I took a picture of the problem so it would be easier to understand.

All I need to know is what the bounds are.

Homework Equations

In cylindrical:

x=rcos(theta)
y=rsin(theta)
z=z

The Attempt at a Solution

I don't know why we should change this to cylindrical. I feel like it's easier in cartesian. I solved it the normal way and easily got -160/3. But, if we must do cylindrical I already know what the function is. It's just r^2cos^2(Theta)z. What I cannot figure out is the bounds. I'm really confused because of the y bounds. When I try to draw the image I get the parabola formed by the first bound, but I can't figure out how it intersects the rest of the limits, particularly y=x. How do you find those bounds? What are they?

Please help! I'm studying for my Calc III final on Monday.

 

[HallsofIvy]

It may well be easier to evaluate in Cartesian coordinates, but that is not the point of the problem! The point is precisely to practice changing from one coordinate system to another.

I recommend drawing the given limits. The "outer" integral, with respect to x, has lower limit 0 and upper limit 2. Okay, draw xy-axes, draw vertical lines at x= 0 (the y-axis) and at x= 2. That marks the "left" and "right" bounds of the area. The "middle" integral, with respect to y, has limits of 0 and x. Draw the horizontal line y= 0 (the x-axis) and the line y= x. You should see that that forms a triangle with vertices at (0, 0), (2, 0), and (2, 2). The "outer" integral, with respect to z, has limits 0 and 4- x^2 so the lower boundary is the xy-plane and the upper boundary is the "parabolic cylinder" given by z= 4- x^2 (since there is no "y" in the formula, the parabola extends up the y- direction).

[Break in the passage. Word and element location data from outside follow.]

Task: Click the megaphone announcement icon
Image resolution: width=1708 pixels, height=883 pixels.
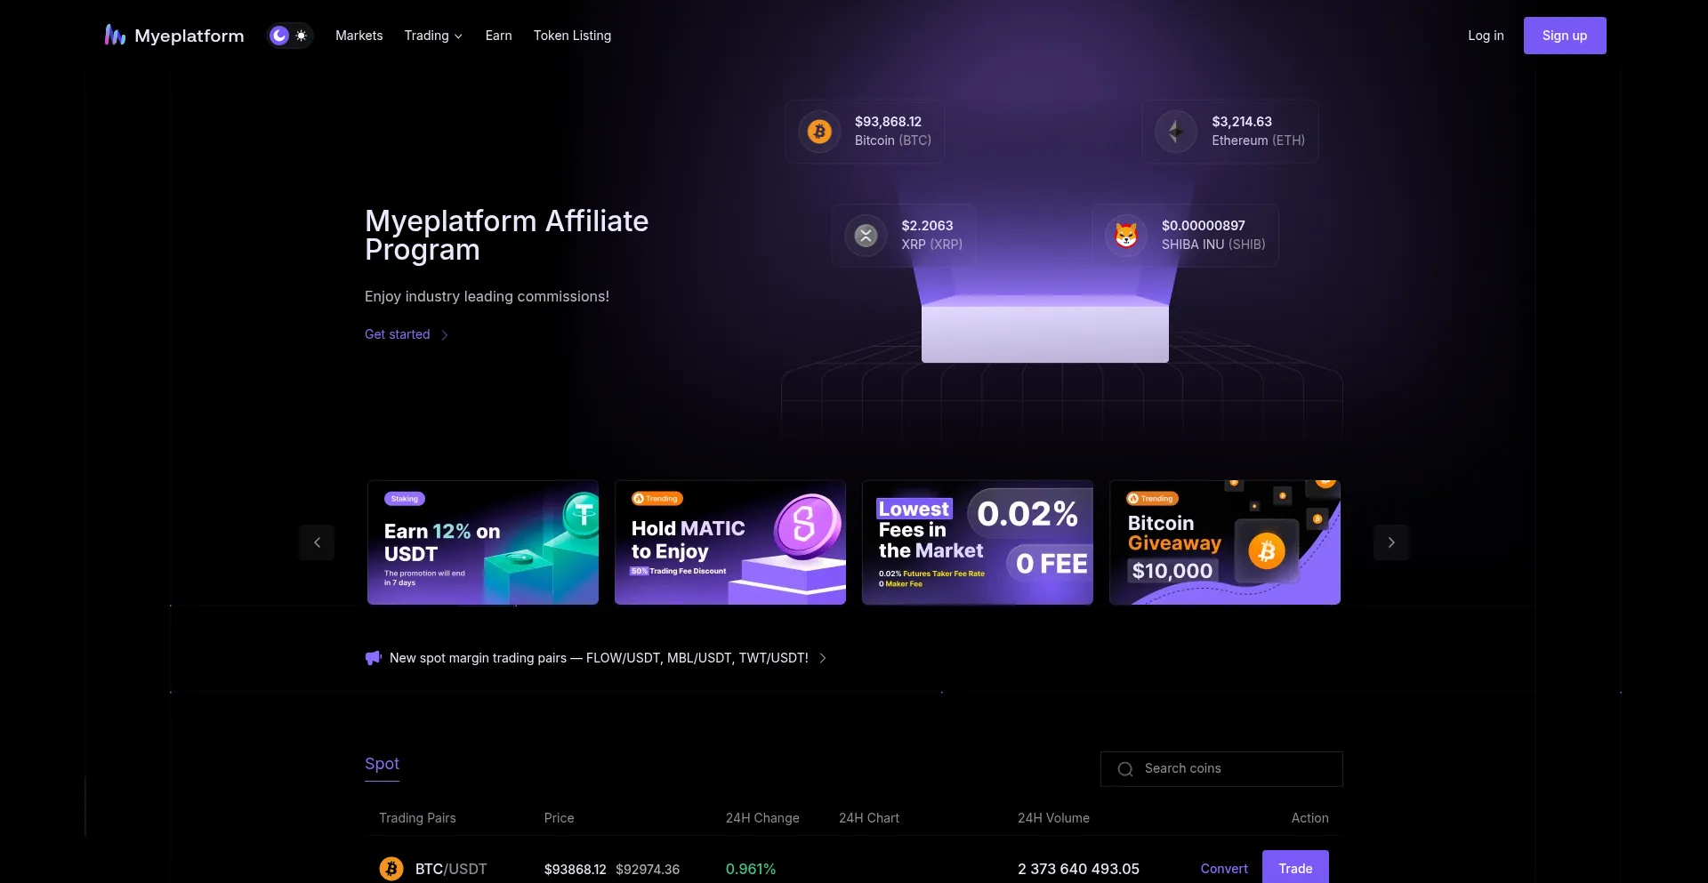Action: tap(374, 658)
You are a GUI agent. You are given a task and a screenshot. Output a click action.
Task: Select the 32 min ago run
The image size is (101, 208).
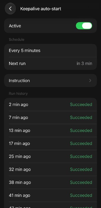tap(50, 170)
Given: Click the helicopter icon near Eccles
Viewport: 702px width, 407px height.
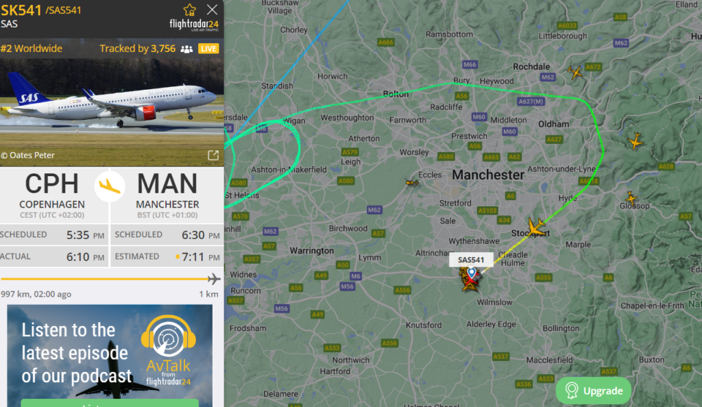Looking at the screenshot, I should (412, 182).
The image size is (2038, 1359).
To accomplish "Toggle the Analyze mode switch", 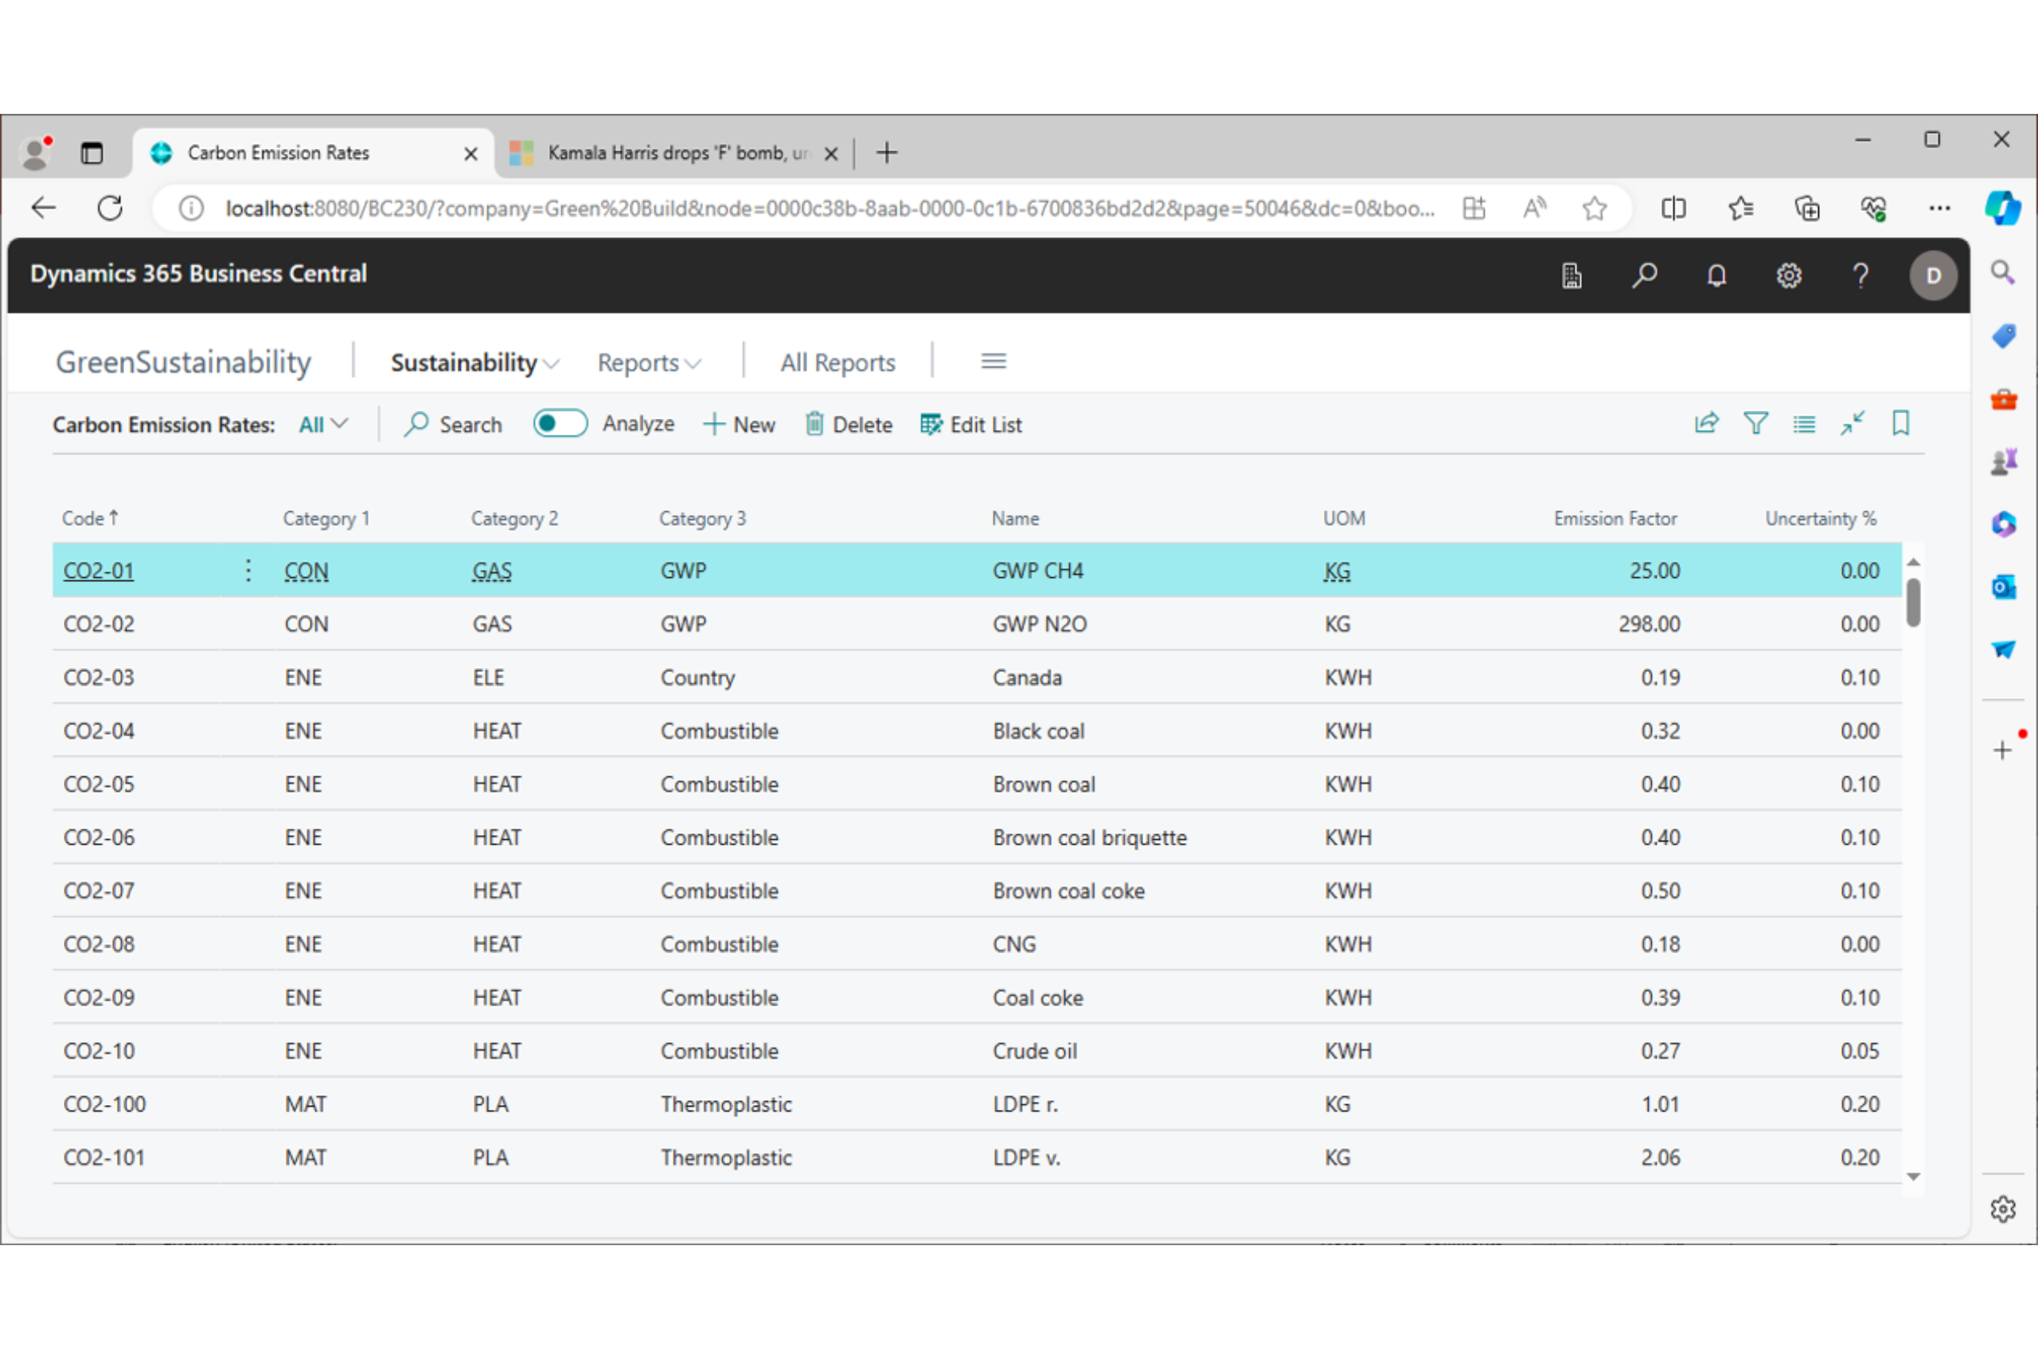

However, since you only want to change to cylindrical coordinates, you don't need to worry changing that, except to note that x= r cos(\theta) so 4- x^2= 4- r^2 cos^2(\theta). The "inner" integral, with respect to z, will be from 0 to 4- r^2 cos^2(\theta).

Now look at that triangle. Isn't it easy to see that the angle, \theta ranges from x-axis to the line y= x? What angles are those? And, for each angle, r ranges from the origin (r= 0, of course) to the line x= 2. Since x= r cos(\theta), that is the same as r= 2/cos(\theta)= 2 sec(\theta).

 

[Lauren72]

Okay. So Theta ranges from 0 to y=x, therefore it goes from 0 to pi/4, yes?

So when you're finding the bounds for r and theta, is it necessary to draw the 3d graph? It looks like you can find the bounds just by drawing it on the xy plane.

And since we're in cyclindrical, and not spherical, that's why we don't have to worry about doing anything strange to the z bounds, right? We just do a direct substitution?